To check actual types:

> $x = @(1..2) | % { $a = "a" * $_; @($a,$_) } ; $x.GetType().Name ; $x[0].GetType().Name ; $x
> $x = @(1..2) | % { $a = "a" * $_; ,@($a,$_) } ; $x.GetType().Name ; $x[0].GetType().Name ; $x
# Alternatively
> @(1..2) | % { $a = "a" * $_; @($a,$_) } | Get-Member -name GetType
> @(1..2) | % { $a = "a" * $_; ,@($a,$_) } | Get-Member -name GetType
# Get-Member only shows output for every distinct type

Longer read

Occasionally I have a fist fight with PS to return an Array instead of one element at a time. PS is a tough oponent. I think I get it now though.

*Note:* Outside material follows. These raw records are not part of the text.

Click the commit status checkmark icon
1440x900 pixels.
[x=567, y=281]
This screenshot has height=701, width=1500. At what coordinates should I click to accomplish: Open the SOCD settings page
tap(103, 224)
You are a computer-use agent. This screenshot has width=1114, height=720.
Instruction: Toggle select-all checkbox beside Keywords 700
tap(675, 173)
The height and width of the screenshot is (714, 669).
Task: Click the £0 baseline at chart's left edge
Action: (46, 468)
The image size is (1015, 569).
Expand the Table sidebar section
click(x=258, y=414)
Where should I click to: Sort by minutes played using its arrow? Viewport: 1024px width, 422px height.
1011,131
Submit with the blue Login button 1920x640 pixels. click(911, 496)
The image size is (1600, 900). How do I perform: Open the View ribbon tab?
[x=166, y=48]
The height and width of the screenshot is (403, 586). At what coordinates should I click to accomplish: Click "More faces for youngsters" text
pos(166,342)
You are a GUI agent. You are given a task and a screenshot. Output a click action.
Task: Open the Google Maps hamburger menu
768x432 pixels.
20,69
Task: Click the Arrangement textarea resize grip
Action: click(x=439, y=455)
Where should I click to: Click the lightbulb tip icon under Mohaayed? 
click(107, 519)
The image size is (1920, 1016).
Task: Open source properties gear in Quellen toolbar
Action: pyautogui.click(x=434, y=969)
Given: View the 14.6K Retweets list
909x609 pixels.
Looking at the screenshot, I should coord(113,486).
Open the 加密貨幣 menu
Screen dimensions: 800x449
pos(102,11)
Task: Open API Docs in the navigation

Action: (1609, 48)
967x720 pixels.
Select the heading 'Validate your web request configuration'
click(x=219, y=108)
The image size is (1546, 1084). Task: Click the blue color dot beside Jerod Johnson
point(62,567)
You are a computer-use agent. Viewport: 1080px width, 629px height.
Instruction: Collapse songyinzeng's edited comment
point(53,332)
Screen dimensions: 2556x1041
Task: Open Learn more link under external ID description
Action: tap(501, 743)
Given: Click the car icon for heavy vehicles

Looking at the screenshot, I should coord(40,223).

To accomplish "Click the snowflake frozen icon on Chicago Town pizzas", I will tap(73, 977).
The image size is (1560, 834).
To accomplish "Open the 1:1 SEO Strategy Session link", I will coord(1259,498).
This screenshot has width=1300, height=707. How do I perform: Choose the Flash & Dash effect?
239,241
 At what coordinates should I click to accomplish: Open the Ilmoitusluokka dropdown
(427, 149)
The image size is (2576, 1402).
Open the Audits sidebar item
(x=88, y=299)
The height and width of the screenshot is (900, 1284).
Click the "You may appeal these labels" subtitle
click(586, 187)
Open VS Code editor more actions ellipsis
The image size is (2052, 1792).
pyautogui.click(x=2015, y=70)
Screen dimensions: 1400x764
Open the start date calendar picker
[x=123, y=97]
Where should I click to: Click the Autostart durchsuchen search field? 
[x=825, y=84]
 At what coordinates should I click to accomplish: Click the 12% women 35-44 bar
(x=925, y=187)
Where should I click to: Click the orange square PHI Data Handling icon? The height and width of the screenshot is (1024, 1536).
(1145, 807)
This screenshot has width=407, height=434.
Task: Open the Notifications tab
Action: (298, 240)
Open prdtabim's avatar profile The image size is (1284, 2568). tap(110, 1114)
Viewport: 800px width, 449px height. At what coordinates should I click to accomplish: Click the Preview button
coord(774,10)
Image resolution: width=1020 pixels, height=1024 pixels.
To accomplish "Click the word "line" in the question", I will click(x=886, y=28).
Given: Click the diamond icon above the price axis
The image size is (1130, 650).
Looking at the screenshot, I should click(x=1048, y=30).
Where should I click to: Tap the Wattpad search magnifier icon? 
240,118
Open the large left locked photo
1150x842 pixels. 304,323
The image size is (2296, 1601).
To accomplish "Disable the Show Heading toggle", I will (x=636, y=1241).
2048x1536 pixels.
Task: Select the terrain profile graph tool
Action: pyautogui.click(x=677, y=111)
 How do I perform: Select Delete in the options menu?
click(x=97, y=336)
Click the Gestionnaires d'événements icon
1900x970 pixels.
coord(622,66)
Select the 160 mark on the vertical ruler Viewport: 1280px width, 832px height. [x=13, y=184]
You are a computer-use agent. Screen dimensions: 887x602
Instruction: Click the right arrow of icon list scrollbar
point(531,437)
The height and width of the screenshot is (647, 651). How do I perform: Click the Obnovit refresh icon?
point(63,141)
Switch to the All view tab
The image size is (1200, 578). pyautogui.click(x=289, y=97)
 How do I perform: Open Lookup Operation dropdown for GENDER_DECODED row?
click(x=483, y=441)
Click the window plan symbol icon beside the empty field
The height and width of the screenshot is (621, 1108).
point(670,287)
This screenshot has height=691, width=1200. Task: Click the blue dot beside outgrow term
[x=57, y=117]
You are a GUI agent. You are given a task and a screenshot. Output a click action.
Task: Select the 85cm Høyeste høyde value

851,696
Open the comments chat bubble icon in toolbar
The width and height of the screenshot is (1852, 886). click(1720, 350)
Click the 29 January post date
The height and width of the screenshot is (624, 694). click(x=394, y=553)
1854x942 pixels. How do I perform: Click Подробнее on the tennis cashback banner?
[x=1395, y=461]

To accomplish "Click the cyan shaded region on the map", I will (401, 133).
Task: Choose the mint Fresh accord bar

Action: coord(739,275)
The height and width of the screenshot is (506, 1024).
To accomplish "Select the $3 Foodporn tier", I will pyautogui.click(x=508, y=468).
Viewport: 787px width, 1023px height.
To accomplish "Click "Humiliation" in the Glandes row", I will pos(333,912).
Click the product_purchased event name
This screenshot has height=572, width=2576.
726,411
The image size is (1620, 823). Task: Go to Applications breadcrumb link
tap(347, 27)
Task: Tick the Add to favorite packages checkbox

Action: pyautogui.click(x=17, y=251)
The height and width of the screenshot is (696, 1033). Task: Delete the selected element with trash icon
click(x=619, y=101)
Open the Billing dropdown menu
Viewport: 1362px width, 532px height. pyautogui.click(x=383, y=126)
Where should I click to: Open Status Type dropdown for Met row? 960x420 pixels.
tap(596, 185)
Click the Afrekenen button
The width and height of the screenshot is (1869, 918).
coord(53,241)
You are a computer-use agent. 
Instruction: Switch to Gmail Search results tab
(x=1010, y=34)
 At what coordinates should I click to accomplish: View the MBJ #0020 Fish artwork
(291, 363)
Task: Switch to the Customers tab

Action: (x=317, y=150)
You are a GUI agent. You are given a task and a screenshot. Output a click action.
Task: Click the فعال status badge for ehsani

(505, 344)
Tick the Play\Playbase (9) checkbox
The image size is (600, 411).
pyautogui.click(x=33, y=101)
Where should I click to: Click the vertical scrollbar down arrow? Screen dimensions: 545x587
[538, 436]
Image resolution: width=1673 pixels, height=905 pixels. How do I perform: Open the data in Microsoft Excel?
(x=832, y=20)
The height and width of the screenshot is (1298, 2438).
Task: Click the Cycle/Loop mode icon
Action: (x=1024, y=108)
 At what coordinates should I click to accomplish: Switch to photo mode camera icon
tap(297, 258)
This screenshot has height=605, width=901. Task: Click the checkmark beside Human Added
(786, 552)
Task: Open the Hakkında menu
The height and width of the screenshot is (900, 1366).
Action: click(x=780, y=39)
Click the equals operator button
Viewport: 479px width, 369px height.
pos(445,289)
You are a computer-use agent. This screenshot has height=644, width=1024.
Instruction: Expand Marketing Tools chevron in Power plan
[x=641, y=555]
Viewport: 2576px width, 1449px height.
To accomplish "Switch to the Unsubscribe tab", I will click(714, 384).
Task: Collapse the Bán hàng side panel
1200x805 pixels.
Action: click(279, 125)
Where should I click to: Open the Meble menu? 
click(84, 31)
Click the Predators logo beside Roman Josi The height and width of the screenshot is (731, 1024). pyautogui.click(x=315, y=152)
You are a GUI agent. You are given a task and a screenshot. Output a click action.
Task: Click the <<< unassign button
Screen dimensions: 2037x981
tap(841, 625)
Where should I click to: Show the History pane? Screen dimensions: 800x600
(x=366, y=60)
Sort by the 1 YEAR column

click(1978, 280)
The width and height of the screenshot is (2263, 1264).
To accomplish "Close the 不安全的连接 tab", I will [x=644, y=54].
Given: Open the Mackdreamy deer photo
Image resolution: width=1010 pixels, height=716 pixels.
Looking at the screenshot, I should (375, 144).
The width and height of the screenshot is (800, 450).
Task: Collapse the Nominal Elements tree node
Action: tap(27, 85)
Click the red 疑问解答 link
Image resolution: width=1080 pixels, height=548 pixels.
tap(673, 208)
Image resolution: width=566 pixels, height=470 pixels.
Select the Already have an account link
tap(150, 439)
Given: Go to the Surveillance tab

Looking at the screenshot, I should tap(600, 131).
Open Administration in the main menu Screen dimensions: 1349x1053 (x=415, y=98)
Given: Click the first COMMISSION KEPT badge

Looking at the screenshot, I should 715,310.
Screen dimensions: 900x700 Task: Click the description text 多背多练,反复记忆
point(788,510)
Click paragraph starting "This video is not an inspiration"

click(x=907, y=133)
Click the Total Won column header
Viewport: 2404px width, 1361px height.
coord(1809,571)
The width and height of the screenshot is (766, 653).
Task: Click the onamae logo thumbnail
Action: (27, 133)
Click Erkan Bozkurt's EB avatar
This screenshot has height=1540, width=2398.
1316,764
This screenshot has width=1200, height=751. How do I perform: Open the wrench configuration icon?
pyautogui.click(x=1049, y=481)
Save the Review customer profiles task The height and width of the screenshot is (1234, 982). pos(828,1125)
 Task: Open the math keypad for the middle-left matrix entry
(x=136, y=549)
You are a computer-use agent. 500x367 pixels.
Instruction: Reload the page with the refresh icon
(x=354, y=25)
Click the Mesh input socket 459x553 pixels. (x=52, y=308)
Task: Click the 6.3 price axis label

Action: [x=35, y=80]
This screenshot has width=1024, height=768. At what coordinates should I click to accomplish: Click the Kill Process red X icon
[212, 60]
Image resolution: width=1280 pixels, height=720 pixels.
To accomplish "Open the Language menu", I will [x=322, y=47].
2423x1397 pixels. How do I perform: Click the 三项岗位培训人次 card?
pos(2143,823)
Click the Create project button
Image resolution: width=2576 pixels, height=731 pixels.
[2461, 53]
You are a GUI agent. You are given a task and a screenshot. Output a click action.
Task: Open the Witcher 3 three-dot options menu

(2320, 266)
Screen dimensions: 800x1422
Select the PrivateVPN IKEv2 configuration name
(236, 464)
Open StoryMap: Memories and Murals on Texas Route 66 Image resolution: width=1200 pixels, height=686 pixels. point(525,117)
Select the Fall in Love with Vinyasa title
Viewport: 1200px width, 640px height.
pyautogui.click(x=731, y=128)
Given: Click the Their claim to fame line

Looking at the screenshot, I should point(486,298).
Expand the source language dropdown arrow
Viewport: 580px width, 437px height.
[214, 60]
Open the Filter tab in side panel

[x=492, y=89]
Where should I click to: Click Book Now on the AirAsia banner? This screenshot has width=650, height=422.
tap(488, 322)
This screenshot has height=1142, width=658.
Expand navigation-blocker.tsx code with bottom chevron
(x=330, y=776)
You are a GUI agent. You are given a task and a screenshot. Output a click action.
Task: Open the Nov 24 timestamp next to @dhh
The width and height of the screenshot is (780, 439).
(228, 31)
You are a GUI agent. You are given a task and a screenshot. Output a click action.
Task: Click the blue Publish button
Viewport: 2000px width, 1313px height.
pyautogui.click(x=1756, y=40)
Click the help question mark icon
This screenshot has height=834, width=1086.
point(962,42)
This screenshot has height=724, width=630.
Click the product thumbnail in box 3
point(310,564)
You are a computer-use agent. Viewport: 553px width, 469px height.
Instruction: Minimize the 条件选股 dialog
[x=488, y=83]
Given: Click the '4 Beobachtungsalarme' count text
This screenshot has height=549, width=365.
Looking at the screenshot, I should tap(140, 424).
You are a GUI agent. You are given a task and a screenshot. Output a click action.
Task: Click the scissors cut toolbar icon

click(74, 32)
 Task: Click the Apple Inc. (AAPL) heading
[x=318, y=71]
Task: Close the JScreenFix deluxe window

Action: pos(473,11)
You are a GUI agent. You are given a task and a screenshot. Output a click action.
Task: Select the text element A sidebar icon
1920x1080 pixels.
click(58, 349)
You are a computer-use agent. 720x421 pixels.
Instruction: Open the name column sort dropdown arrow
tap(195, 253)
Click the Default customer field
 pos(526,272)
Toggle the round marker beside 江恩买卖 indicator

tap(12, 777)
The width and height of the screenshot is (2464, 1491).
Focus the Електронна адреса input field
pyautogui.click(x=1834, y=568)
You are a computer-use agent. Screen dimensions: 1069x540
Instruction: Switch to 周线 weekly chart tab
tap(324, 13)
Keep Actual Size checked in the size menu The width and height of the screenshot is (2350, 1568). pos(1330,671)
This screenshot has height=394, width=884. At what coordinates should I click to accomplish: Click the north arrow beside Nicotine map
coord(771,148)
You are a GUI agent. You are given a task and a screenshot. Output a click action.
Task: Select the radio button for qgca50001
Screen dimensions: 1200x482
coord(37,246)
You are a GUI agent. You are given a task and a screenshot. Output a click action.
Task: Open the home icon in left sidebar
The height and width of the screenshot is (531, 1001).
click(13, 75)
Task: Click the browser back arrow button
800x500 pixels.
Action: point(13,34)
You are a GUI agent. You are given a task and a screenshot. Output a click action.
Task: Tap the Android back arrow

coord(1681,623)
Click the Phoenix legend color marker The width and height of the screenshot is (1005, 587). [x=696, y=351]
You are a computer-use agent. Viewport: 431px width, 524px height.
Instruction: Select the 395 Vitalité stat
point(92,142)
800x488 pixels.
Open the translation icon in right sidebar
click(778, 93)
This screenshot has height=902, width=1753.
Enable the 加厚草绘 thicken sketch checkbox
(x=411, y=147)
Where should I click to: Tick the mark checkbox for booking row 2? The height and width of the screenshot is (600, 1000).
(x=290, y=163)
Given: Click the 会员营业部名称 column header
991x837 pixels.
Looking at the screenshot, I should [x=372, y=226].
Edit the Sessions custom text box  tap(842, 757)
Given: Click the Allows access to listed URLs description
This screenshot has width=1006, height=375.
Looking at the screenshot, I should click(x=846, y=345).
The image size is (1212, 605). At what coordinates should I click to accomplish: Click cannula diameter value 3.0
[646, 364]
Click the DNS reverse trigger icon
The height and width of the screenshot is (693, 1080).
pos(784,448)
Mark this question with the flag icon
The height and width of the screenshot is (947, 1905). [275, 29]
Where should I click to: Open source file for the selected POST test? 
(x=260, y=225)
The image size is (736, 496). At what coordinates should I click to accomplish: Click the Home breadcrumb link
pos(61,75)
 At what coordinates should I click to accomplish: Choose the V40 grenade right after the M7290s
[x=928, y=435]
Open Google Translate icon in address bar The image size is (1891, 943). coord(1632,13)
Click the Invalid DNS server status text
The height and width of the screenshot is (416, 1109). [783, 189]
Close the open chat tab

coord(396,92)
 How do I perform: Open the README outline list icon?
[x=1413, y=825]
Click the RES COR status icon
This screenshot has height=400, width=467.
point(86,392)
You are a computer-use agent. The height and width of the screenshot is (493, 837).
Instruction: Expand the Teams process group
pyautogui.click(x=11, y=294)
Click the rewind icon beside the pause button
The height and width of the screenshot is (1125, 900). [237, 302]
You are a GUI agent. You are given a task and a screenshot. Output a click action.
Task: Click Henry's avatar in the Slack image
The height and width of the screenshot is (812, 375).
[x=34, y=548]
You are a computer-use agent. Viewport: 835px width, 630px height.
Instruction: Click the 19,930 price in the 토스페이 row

The comma , in PS is a binary and unary operator. You can use it with a single or 2 arguments.

> ,1 # as an unary operator the comma creates an array with 1 member
1
> 1,2 # as an binary operator the comma creates an array with 2 members
1
2

Beware that both an array[] and array[][] will be displayed the same way. $y is an array[][], it is printed the same way to the output as $x

> $x = @(1,2,3,4) ; $x.GetType().Name ; $x[0].GetType().Name ; $x
Object[]
Int32
1
2
3
4
> $y = @((1,2),(3,4)) ; $y.GetType().Name ; $y[0].GetType().Name ; $y
Object[]
Object[]
1
2
3
4

If you're trying to return an array of pairs:

> @(1..2) | % { $a = "a" * $_; @($a,$_) } # wrong
a
1
aa
2
> @(1..2) | % { $a = "a" * $_; ,@($a,$_) } # correct!
a
1
aa
2
# Even though the result looks like a flat array this this time it's an array of arrays
> @(1..2) | % { $a = "a" * $_; @($a,$_) } | Get-Member -name GetType # we get strings and ints

   TypeName: System.String

Name    MemberType Definition
----    ---------- ----------
GetType Method     type GetType()

   TypeName: System.Int32

Name    MemberType Definition
----    ---------- ----------
GetType Method     type GetType()

> @(1..2) | % { $a = "a" * $_; ,@($a,$_) } | Get-Member -name GetType # we get arrays

   TypeName: System.Object[]

Name    MemberType Definition
----    ---------- ----------
GetType Method     type GetType()

More on printing your arrays of pairs:

> @(1..4) | % { $a = "a" * $_; ,@($a,$_) } | write-output # write-output will "unwind" your array
a
1
aa
2
> @(1..4) | % { $a = "a" * $_; ,@($a,$_) } | write-host
a 1
aa 2
> @(1..4) | % { $a = "a" * $_; ,@($a,$_) } | % { write-output "$_" }
a 1
aa 2
> @(1..4) | % { $a = "a" * $_; ,@($a,$_) } | write-output -NoEnumerate # returns an array of arrays but it's printed as if it's a flat array
a
1
aa
2

This https://stackoverflow.com/a/29985418/2377787 explains how @() works in PS.

> $a='A','B','C'
> $b=@($a;)
> $a
A
B
C
> $b
A
B
C
> [Object]::ReferenceEquals($a, $b)
False
Above $a; is understood as $a is a collection, collections should be enumerated and each item is passed to the pipeline. @($a;) sees 3 elements but not the original array and creates an array from the 3 elements. In PS @($collection) creates a copy of $collection. @(,$collection) - creates an array with a single element $collection.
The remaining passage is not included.